Instructions
A - Translate this sentence from the wikitext parser thread below into Spanish: "If it is possible to extract such a spec it would then be possible to implement it in other languages."
B - In the wikitext parser thread below, which parser generator does the writer's own implementation use?

Text extract
** START **
2010-12-29 08:33, Andrew Dunbar skrev:
I've thought a lot about this too. It certainly is not any type of standard grammar. But on the other hand it is a pretty common kind of nonstandard grammar. I call it a "recursive text replacement grammar".
Perhaps this type of grammar has some useful characteristics we can discover and document. It may be possible to follow the code flow and document each text replacement in sequence as a kind of parser spec rather than trying and failing again to shoehorn it into a standard LALR grammar.
If it is possible to extract such a spec it would then be possible to implement it in other languages.
Some research may even find that is possible to transform such a grammar deterministically into an LALR grammar...
But even if not I'm certain it would demysitfy what happens in the parser so that problems and edge cases would be easier to locate.
From my experience of implementing a wikitext parser, I would say that
it might be possible to transform wikitext to a token stream that is possible to parse with a LALR parser. My implementation (http://svn.wikimedia.org/svnroot/mediawiki/trunk/parsers/libmwparser) uses Antlr (which is an LL parser generator) and only rely on context sensitive parsing (Antlr's semantic predicates) for parsing apostrophes (bold and italics), and this might be possible to solve in a different way. The rest of the complex cases are handled by the lexical analyser that produce a well behaving token stream that can be relatively straightforwardly parsed.
My implementation is not 100% compatible, but I think that a 100% compatible parser is not desirable since the most exotic border cases would probably be characterized as "bugs" anyway (e.g. [[Link|<table class="]]">). But I think that the basic idea can be used to produce a sufficiently compatible parser.
Best Regards,
/Andreas
** END **
Collected material
** START **
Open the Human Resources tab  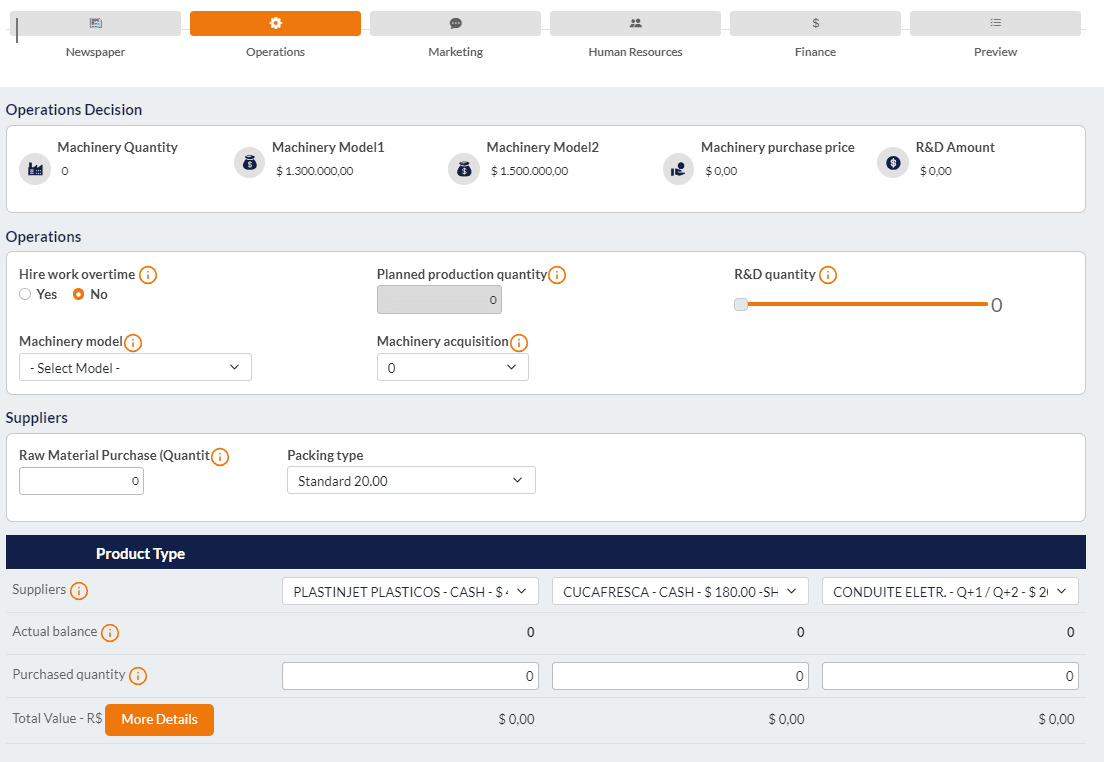pos(635,24)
** END **
The responses
A - Si es posible extraer tal especificación, entonces sería posible implementarla en otros lenguajes.

B - Antlr, an LL parser generator.